Упаковав старую рухлядь, некогда бывшую фотоаппаратом, и прихватив коробку с фотопластинками, Эллен спустилась вниз и вышла на улицу. Разумеется, город будто вымер. Еще раньше она обнаружила, что ночная жизнь Осколы заканчивалась в девять вечера, когда закрывалось кафе Миллза. В Нью-Йорке Эллен вела ночной образ жизни, который начинался с посещения вечернего спектакля или концерта и заканчивался на рассвете, когда она возвращалась домой из ночного клуба.

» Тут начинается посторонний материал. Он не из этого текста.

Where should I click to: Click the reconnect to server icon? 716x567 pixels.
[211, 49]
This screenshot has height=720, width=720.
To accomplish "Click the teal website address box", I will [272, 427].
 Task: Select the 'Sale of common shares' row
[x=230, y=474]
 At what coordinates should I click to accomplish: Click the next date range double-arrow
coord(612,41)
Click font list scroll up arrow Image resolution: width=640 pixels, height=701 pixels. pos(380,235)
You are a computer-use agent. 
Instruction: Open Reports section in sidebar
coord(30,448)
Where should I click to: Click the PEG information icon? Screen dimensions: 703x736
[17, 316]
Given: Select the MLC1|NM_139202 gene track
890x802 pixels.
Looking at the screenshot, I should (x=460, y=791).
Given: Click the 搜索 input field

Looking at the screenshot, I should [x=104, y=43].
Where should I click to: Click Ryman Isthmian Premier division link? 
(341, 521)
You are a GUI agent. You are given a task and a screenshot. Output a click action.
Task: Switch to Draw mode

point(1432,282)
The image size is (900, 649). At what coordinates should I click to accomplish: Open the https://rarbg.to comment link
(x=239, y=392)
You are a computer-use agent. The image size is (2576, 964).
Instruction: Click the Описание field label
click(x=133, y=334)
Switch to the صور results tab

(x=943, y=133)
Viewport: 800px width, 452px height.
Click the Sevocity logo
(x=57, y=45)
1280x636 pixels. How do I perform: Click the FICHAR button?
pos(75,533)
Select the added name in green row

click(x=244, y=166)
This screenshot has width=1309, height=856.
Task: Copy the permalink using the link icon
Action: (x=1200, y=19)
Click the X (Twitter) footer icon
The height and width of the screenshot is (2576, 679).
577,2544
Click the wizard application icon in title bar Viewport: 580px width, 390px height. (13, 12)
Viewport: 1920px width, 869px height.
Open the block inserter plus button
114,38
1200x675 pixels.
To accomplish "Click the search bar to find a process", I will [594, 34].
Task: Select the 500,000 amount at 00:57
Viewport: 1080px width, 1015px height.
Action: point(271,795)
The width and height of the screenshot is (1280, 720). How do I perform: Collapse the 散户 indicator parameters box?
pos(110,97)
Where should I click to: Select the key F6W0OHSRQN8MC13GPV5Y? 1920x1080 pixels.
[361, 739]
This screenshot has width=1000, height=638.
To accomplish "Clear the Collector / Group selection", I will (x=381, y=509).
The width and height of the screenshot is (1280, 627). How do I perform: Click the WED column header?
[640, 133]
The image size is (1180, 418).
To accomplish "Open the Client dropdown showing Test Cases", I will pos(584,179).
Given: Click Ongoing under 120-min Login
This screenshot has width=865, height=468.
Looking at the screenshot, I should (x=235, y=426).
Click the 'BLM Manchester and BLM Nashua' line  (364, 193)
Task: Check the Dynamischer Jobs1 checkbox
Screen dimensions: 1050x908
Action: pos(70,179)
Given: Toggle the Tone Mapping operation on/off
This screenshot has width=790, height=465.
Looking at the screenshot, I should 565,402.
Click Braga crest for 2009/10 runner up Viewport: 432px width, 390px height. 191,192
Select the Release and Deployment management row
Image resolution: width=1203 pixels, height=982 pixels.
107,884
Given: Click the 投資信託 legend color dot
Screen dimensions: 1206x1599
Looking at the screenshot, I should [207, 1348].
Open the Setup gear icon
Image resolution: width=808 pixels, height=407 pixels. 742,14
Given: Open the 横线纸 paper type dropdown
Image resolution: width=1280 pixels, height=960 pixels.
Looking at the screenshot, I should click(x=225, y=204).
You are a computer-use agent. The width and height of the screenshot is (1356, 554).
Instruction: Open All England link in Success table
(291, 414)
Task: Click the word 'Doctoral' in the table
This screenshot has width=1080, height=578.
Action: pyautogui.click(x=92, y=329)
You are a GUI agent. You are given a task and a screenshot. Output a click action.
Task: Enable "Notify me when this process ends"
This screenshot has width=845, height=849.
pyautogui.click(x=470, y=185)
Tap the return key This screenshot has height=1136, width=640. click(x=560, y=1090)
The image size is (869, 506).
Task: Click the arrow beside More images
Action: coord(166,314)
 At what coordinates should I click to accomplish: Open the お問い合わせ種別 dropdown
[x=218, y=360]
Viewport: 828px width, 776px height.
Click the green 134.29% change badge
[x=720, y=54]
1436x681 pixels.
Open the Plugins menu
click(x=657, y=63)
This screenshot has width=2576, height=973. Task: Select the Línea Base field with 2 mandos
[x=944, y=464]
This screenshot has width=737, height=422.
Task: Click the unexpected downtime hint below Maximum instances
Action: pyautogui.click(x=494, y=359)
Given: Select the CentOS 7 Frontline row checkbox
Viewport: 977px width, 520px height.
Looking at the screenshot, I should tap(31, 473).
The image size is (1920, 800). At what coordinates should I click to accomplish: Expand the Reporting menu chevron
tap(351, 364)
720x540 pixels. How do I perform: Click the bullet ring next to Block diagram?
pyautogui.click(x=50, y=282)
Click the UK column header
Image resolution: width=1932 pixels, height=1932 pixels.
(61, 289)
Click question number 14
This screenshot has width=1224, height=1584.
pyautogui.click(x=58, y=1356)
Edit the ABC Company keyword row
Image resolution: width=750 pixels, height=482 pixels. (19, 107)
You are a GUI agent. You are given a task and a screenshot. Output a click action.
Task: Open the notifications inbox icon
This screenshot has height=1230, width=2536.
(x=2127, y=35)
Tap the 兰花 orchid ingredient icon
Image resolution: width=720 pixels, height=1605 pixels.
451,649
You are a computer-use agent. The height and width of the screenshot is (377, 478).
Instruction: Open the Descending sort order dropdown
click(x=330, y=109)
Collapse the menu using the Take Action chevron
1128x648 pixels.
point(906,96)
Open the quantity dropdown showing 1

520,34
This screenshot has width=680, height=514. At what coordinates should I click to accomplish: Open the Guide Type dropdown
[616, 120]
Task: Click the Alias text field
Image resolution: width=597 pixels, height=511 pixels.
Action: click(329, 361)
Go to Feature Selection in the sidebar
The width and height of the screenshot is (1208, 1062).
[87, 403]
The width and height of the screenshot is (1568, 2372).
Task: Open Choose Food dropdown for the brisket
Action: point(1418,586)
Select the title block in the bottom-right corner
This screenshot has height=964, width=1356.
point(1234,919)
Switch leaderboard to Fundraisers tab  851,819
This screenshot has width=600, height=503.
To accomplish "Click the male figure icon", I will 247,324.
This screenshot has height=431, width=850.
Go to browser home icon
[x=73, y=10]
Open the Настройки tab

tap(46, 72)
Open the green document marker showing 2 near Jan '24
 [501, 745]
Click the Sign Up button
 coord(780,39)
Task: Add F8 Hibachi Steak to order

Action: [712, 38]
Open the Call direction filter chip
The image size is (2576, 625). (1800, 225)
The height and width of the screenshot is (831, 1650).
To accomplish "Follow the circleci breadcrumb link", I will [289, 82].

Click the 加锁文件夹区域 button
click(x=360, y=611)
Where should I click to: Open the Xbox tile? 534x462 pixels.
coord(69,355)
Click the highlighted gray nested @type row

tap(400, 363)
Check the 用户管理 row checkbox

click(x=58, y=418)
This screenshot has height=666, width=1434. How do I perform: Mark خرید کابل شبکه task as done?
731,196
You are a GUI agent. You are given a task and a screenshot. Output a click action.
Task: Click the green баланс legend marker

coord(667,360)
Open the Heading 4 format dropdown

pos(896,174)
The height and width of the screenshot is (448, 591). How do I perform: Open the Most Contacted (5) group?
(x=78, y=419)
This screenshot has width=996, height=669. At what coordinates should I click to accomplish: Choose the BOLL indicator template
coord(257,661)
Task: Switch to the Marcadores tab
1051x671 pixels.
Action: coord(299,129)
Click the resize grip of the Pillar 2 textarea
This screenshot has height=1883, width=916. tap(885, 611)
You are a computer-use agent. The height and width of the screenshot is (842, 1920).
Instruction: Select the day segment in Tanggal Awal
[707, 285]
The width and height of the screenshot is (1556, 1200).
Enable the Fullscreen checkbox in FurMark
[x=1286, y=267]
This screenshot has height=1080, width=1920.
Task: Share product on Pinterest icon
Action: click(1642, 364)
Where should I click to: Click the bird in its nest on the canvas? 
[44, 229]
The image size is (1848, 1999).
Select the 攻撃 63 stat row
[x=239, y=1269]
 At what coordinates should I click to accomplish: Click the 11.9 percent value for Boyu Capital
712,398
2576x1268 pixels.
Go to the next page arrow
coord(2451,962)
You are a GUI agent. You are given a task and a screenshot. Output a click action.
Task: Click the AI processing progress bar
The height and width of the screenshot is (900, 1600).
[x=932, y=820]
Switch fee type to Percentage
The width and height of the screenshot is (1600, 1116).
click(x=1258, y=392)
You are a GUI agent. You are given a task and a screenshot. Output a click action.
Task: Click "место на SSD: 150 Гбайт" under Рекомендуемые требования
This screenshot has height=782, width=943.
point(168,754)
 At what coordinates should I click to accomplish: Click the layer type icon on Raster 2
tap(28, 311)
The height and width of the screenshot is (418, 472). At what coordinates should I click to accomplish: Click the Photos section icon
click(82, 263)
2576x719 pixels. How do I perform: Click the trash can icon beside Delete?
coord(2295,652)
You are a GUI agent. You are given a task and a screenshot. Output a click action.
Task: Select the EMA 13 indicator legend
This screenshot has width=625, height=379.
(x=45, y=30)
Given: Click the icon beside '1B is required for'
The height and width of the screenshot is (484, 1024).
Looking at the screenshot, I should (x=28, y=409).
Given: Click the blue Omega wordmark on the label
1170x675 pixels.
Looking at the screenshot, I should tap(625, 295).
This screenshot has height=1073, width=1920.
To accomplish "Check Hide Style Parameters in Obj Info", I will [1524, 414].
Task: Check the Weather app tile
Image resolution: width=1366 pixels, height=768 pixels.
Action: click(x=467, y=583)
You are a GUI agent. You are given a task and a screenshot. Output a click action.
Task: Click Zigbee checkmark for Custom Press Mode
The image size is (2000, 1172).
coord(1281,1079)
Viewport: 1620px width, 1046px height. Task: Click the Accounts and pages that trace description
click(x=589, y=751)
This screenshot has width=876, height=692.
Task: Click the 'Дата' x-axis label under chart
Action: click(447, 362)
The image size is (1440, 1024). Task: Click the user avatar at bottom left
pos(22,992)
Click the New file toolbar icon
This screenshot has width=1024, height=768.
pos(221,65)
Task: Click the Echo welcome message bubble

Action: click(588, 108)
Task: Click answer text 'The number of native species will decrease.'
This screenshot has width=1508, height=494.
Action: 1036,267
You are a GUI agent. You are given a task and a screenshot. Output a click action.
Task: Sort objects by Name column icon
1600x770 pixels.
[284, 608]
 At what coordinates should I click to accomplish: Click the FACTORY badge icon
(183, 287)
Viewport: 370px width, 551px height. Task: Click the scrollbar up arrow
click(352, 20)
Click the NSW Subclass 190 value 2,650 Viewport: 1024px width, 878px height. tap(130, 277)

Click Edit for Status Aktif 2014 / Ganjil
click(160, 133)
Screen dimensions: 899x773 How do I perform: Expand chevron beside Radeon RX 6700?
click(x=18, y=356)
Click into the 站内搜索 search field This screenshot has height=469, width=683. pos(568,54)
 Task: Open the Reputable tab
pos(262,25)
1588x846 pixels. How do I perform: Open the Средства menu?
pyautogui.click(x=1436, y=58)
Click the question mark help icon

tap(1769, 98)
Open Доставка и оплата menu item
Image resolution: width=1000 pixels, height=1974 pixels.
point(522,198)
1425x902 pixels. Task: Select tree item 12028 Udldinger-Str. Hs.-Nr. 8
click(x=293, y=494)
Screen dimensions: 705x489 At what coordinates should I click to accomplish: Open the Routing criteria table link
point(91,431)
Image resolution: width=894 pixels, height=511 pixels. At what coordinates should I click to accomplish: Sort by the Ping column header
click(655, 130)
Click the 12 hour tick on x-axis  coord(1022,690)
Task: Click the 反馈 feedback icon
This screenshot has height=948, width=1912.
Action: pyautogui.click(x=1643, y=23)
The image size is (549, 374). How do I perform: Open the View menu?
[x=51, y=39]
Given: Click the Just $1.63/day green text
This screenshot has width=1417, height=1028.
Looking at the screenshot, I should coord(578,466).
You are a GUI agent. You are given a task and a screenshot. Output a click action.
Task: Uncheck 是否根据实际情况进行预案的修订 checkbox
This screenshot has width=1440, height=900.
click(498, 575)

«Краун Виктория» плавно скользила по Мэйн-стрит. Эллен напряженно всматривалась в темноту. Машина двигалась медленно, как похоронный катафалк. Почему? Все очень просто: в небольших городках много стариков, и с наступлением темноты пожилые водители не выходят на улицу, так как видят не дальше своего носа, а тут еще каждый уличный фонарь рассматривается как вольнодумный заговор либеральных сил.

Не видно было даже мерцания светофора. При езде на разрешенной скорости 50 миль в час можно было запросто врезаться в него и опрокинуть.

Был субботний вечер, всего лишь начало девятого, а в Осколе было темно, как в пещере. Только тускло мерцали огни кафе Миллза и табачного магазина Хэнди. Аптека Рексола была погружена в темноту, так же как и магазин модной одежды Моуд О’Дэй, который напоминал антикварную лавку, где все вещи по-прежнему казались новыми. Здесь продавались черные кожаные ремни и костюмы свободного покроя, на витрине под стеклом лежали коробочки с лентами для волос и разноцветные очки по два доллара и девяносто восемь центов.

По обе стороны Мэйн-стрит росли высокие старые дубы и клены, а в том месте, где она переходила в Маунд Роуд, все-таки горел единственный уличный фонарь, удивительное творение из железа, задуманное в виде деревца, в металлической листве которого покоилась лампочка.